REQUIRED ACTION:
Your job here is to restate every record exactly, pictures excluded.
── LISTED ENTRIES ──
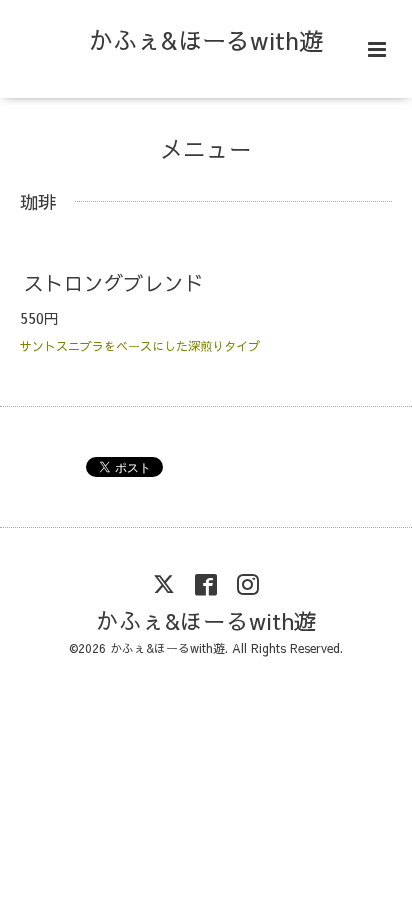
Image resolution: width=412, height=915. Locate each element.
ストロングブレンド (114, 282)
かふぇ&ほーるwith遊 (206, 40)
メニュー (206, 148)
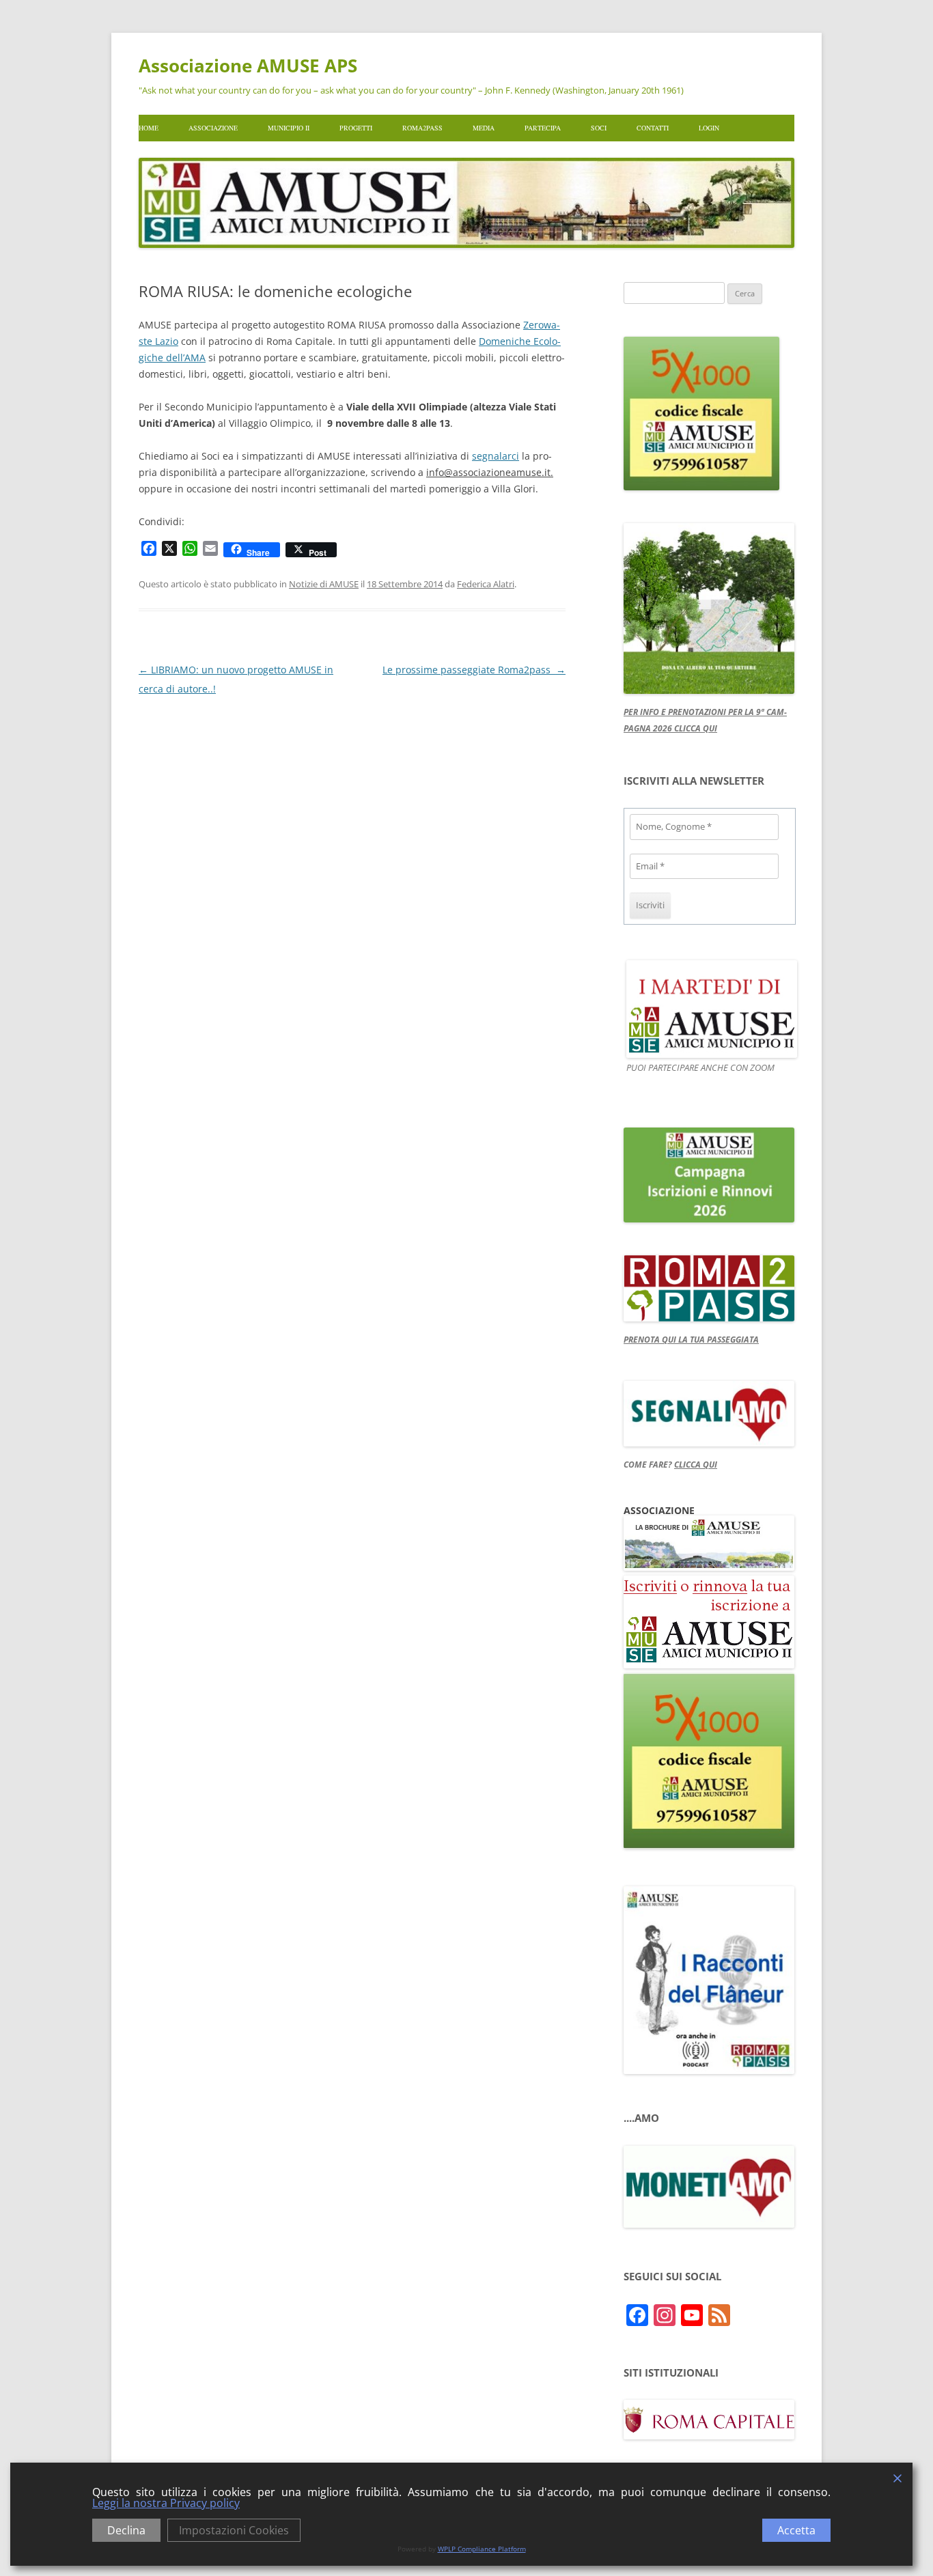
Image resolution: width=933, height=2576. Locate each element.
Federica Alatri (485, 584)
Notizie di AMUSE (324, 584)
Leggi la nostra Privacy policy (166, 2502)
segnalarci (495, 455)
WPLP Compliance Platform (482, 2548)
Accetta (796, 2530)
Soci (599, 127)
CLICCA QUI (695, 1464)
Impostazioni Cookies (234, 2530)
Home (148, 127)
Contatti (653, 127)
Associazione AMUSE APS (248, 65)
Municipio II (288, 127)
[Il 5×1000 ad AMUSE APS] (709, 1845)
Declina (126, 2530)
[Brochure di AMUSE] (709, 1567)
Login (709, 127)
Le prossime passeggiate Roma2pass (474, 669)
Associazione (213, 127)
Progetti (355, 127)
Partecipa (543, 127)
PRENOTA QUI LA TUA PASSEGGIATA (691, 1339)
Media (484, 127)
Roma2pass (422, 127)
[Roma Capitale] (709, 2436)
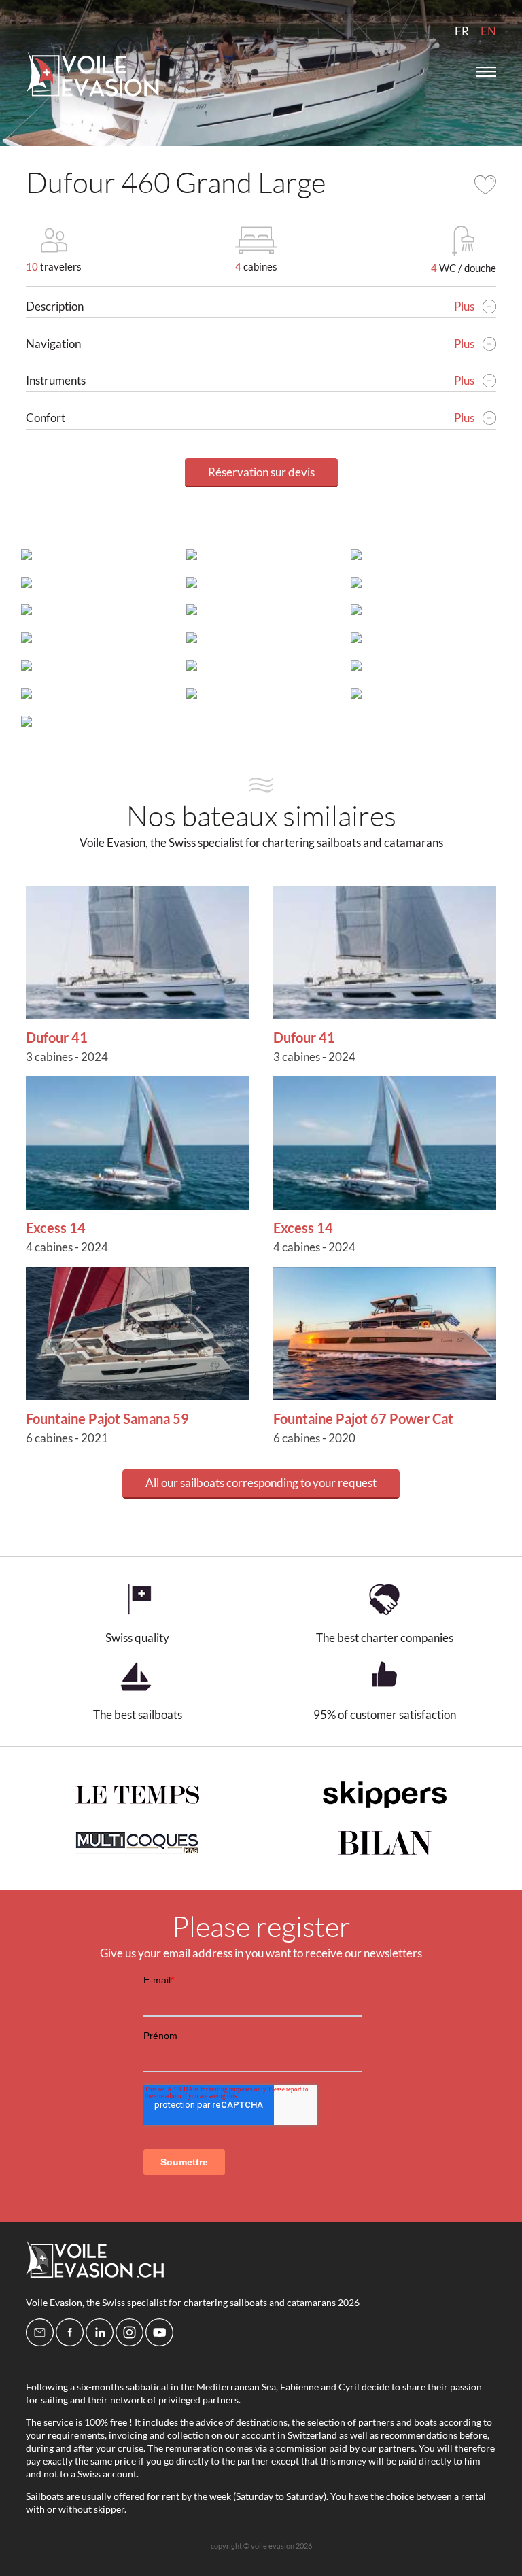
───
REPLY:
Image resolution: width=412, height=915. Locate each element.
ストロングブレンド (114, 282)
かふぇ&ほーるwith遊 (206, 40)
メニュー (206, 148)
Image resolution: width=933, height=2576. Locate each element.
Federica Alatri (485, 584)
Notizie di AMUSE (324, 584)
Leggi la nostra Privacy policy (166, 2502)
segnalarci (495, 455)
WPLP Compliance Platform (482, 2548)
Accetta (796, 2530)
Soci (599, 127)
CLICCA QUI (695, 1464)
Impostazioni Cookies (234, 2530)
Home (148, 127)
Contatti (653, 127)
Associazione AMUSE APS (248, 65)
Municipio II (288, 127)
[Il 5×1000 ad AMUSE APS] (709, 1845)
Declina (126, 2530)
[Brochure di AMUSE] (709, 1567)
Login (709, 127)
Le prossime passeggiate Roma2pass (474, 669)
Associazione (213, 127)
Progetti (355, 127)
Partecipa (543, 127)
PRENOTA QUI LA TUA PASSEGGIATA (691, 1339)
Media (484, 127)
Roma2pass (422, 127)
[Roma Capitale] (709, 2436)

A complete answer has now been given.